When Ideas Refuse To Lie Flat
The moment I read this it became one of my favorite opening paragraphs from a novel – and the rest of the book doesn’t disappoint.
It should be possible to build a pagoda of crispbread, to think of nothing, to hear no thunder, no rain, no splashing from the gutter, no gurgling around the house. Perhaps no pagoda will emerge, but the night will pass.
I don’t know why I have never read Max Frisch before, but a Vertigo reader suggested I take a look at Man in the Holocene (Mensch erscheint im Holozän, 1979), and I will be ever grateful for the nudge.
Geiser, in his early seventies, retired to a remote village in the Swiss canton of Ticino, is trying to wait out a prolonged storm by reading and idling away his time through projects such as trying (and failing) to build a pagoda from the five packages of crispbread left in the house. Aware that he is beginning to lose his memory, he cuts articles out of encyclopedias and books and tacks them to his walls, articles that are reproduced for the reader in gray. Fearful that the rain will bring on landslides or other disasters, most of his reading centers on trying to comprehend his place in the vast geologic history of Earth. In the end, the rain ceases, the village remains unharmed, the efficient Swiss postal system is again making deliveries, and the world is still spinning through its seasons and perhaps toward the end of another geologic era.

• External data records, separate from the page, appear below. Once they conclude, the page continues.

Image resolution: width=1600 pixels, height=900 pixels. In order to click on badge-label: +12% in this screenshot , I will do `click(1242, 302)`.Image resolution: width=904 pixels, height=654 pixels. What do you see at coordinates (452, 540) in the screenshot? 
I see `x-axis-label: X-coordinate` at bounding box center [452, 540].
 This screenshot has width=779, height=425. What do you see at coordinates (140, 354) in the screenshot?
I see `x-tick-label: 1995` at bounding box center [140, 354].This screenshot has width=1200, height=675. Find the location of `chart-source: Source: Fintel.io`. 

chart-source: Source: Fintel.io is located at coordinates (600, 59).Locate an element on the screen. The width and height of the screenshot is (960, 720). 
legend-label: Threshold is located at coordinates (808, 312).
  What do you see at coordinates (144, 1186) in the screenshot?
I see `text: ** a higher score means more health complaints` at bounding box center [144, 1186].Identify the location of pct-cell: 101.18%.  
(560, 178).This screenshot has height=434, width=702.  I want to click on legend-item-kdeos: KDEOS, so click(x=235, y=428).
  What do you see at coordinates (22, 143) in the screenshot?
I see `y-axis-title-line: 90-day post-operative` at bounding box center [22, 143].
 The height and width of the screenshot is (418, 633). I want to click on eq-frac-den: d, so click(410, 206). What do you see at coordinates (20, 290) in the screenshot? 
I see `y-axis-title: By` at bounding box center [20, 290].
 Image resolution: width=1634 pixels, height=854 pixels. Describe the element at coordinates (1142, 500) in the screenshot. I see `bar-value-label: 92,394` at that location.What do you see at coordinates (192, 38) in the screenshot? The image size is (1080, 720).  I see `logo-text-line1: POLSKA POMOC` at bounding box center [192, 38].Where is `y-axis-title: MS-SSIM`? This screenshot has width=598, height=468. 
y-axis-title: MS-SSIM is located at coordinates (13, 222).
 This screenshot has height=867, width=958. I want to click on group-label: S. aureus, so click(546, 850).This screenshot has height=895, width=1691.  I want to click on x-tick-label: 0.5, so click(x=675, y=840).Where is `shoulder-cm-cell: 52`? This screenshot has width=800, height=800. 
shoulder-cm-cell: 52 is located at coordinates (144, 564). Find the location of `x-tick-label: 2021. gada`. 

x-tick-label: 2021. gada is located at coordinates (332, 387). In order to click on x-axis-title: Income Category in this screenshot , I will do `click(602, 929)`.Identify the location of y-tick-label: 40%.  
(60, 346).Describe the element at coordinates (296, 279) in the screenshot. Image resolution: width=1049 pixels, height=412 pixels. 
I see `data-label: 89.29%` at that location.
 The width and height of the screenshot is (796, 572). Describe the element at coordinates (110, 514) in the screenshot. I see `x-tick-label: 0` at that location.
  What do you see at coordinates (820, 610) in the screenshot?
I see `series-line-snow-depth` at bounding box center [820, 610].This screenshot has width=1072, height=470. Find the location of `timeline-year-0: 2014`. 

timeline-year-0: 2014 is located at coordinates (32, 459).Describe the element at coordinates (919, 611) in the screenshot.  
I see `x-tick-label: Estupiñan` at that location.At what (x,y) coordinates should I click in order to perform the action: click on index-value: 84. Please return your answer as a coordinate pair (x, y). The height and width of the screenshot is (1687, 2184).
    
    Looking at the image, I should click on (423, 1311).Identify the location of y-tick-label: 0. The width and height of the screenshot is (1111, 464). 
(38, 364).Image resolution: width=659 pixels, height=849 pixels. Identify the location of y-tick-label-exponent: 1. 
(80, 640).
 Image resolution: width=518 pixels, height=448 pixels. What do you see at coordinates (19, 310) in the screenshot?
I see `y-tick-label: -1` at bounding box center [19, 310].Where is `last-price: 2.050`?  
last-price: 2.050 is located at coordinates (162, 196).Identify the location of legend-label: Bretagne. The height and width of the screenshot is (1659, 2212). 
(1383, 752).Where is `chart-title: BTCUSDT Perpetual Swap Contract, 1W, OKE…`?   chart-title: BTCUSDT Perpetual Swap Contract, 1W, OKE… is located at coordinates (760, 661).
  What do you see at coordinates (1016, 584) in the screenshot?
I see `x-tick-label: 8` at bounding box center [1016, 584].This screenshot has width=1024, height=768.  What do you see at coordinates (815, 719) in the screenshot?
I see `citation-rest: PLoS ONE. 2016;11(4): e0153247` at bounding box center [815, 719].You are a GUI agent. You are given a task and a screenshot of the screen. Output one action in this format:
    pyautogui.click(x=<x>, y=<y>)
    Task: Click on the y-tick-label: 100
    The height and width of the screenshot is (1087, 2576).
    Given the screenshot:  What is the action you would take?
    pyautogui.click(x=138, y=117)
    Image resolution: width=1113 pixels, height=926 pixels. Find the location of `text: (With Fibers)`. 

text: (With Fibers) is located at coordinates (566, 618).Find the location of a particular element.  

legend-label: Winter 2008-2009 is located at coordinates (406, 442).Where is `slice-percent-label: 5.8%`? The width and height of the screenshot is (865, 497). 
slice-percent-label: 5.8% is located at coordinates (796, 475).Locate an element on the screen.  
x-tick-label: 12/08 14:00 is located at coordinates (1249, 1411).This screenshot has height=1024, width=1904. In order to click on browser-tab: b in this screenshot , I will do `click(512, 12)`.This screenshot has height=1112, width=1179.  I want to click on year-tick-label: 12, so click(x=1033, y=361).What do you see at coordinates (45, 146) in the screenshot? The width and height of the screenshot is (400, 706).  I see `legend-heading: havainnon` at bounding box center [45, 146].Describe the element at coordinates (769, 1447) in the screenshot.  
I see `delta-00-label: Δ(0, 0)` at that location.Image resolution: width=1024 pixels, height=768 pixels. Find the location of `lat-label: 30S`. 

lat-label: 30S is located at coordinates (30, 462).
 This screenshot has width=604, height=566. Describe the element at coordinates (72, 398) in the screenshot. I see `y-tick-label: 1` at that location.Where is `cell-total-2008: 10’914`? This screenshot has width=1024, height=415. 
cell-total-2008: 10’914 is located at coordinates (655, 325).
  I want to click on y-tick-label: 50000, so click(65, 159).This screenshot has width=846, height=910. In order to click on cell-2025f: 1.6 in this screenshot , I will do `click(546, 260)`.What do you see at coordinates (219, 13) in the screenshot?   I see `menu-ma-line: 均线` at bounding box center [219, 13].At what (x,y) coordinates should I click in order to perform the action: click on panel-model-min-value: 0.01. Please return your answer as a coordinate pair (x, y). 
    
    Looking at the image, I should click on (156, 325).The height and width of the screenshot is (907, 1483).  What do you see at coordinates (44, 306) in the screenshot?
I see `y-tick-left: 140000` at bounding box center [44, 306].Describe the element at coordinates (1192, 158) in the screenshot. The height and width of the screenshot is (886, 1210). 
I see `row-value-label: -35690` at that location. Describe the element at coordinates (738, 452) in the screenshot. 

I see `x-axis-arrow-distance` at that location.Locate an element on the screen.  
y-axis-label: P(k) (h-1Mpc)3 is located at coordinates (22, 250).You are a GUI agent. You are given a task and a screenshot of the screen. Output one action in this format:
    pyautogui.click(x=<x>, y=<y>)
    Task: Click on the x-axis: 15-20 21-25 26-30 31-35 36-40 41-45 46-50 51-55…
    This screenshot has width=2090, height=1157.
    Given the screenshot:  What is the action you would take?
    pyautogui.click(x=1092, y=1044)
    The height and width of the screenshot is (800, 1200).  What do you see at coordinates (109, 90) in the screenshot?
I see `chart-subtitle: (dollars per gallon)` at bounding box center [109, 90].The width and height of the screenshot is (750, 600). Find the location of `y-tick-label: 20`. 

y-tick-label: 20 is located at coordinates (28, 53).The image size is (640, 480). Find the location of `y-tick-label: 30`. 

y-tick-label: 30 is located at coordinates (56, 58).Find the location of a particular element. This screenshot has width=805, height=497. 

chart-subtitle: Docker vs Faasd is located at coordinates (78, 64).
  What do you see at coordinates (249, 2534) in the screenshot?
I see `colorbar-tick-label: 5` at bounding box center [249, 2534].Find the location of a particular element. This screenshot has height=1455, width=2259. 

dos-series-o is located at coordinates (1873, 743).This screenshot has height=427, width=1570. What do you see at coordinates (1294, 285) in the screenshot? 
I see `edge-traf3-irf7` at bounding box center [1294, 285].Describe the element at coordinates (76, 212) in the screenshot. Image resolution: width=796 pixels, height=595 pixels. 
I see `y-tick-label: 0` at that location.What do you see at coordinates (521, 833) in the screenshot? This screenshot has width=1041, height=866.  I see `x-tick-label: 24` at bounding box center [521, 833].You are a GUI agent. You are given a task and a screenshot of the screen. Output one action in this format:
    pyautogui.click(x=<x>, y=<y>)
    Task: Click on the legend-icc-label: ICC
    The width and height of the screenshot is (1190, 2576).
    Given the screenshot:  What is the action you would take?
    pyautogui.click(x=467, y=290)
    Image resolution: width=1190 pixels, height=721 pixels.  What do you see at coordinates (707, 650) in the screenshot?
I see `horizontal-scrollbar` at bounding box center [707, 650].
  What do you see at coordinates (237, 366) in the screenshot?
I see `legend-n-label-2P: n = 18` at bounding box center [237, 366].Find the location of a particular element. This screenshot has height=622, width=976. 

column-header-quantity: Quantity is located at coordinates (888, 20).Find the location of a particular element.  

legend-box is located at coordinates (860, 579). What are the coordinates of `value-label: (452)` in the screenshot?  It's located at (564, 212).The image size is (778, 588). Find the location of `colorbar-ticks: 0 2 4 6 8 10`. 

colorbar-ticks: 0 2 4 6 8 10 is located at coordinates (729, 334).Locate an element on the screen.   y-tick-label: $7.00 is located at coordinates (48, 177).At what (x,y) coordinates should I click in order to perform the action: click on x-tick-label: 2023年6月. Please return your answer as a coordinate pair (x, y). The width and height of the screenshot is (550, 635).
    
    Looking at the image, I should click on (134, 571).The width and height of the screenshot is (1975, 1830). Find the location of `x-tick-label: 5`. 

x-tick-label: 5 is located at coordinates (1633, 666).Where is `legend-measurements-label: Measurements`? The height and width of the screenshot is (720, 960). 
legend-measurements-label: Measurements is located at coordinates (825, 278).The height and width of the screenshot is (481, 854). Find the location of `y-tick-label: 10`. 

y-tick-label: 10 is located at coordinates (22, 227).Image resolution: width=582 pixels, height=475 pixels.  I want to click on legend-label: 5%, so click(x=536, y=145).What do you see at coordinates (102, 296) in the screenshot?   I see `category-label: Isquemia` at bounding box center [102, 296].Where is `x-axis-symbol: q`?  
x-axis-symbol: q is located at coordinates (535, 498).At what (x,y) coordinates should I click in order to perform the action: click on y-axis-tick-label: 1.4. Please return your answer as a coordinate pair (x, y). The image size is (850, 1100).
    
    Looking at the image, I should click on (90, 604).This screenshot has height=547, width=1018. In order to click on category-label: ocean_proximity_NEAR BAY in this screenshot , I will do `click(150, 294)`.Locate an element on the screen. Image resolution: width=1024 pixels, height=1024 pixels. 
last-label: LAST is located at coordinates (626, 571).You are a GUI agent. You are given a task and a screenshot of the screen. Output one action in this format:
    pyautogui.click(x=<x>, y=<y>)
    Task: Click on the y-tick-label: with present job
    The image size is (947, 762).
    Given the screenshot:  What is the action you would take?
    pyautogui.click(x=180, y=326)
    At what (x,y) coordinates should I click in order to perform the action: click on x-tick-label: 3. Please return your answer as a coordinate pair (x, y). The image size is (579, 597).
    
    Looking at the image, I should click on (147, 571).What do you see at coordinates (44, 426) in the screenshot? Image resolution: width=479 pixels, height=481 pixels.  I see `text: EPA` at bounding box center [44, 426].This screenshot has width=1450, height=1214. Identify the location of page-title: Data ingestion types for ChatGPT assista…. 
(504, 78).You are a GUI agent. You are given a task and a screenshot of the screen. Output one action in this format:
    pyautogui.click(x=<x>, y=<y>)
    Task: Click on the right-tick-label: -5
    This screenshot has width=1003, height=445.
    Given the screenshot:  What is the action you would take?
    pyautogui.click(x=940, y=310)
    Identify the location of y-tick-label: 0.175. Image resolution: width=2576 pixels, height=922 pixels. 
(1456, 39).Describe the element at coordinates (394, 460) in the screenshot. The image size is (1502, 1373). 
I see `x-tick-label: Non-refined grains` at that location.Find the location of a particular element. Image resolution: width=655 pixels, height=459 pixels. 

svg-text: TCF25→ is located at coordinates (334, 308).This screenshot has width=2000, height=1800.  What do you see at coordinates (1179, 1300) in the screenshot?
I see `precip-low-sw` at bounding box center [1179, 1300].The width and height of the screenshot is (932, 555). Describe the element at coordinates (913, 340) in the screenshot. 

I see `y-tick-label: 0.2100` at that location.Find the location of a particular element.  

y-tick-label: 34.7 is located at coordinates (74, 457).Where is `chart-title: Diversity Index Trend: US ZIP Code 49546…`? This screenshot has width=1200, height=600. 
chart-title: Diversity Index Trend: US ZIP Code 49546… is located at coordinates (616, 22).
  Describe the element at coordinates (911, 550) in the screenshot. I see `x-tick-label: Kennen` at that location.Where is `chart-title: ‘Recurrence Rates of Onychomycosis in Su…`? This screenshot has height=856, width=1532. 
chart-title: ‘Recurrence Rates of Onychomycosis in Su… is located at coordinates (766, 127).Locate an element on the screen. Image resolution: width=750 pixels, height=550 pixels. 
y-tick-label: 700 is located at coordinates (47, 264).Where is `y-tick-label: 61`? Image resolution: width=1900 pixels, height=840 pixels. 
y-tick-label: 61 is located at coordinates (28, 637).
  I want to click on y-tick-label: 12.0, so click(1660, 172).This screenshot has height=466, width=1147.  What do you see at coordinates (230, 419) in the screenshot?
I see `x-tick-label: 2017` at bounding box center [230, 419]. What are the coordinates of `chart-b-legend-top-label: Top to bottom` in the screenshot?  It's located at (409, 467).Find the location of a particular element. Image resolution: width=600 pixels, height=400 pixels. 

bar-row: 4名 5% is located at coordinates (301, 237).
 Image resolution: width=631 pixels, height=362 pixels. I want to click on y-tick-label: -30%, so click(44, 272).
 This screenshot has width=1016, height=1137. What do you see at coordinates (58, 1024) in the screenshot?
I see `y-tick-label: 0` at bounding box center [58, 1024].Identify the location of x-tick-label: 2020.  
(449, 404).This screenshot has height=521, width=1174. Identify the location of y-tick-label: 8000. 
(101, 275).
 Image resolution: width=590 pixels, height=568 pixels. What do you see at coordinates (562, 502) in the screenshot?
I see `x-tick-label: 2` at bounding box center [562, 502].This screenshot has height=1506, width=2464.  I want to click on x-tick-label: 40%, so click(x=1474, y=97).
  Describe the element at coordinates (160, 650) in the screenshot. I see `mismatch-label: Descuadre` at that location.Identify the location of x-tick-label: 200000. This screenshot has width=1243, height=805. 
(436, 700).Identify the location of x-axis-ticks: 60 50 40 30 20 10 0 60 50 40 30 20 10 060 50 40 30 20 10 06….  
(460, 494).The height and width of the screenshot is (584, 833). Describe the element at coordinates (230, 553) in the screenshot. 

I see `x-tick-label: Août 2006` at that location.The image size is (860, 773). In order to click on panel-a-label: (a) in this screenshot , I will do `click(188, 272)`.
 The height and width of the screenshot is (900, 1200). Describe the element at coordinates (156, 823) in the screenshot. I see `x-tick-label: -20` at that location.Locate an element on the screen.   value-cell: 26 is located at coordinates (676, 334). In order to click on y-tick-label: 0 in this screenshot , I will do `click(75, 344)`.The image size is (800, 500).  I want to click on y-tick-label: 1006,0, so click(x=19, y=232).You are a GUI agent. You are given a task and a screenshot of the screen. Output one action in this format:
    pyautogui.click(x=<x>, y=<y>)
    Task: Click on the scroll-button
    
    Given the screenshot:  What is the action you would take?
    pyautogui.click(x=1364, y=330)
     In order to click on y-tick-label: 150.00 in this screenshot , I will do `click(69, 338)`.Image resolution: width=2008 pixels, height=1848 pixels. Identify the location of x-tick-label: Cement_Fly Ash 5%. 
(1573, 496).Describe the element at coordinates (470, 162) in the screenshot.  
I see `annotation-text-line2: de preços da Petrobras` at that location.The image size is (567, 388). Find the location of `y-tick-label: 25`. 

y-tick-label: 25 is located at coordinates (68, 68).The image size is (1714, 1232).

I’m a bit surprised that W.G. Sebald never wrote directly about Max Frisch (other than doing several reviews of books that dealt in part with his work). Man in the Holocene, with its preoccupation with global warming, its depiction of geologic epochs as the true measure of time, and its visual appropriation of texts from other sources is an obvious precursor for Sebald’s work.
As the days pass, Geiser’s wall becomes a customized encyclopedia, a way of organizing and linking disparate bits of information, an attempt to find a unified theory of knowledge.
And this is only the beginning; the walls in the living room will provide nowhere near enough space, particularly since his paper slips must be affixed neither too high nor too low; otherwise, every time Geiser forgets what he so carefully cut out an hour ago, he will have to climb on a chair or crouch on his heels to read his pieces of paper. This is not only laborious, it also prevents an overall review, and once already the chair has nearly capsized. Where, for example, is the information about the conjectural brain of the Neanderthal man? Instead, one finds oneself back with the drawing of the golden section. Where is the information about mutations, chromosomes, etc.? It is all so exasperating: Geiser is quite certain that there is an item somewhere about the quantum theory (as if it were not laborious enough, copying out texts full of scientific words, sometimes even two or three times in order to get them right). What belongs where? Some slips, especially the larger ones, start to curl when they have been on the wall for a while; they refuse to lie flat. That presents another difficulty. To read them, one has to use both hands. Some curl at the bottom, others at the sides. There is nothing one can do about it. Each day they curl more and more (probably because of the humidity), and there is no glue in the house; otherwise he could stick them to the wall, though that would have the added disadvantage of making it impossible for him to substitute an item when a new and more important one was discovered. The golden section, for example, is not all that important, and he can remember how many people are in the canton of Ticino, how high the Matterhorn is (4,505 meters above sea level), or when the Vikings reached Iceland. He is not so decrepit as all that. The paper slips will lie flat only if one uses four thumbtacks on each, but his supply is not large. So they will just have to curl; when one opens a window, creating a draft, the whole wall flutters and rustles.
It’s hard to imagine a more apt image for our inability to fully grasp the nature of the universe in which we live than a wall full of ideas fluttering like fragile butterflies.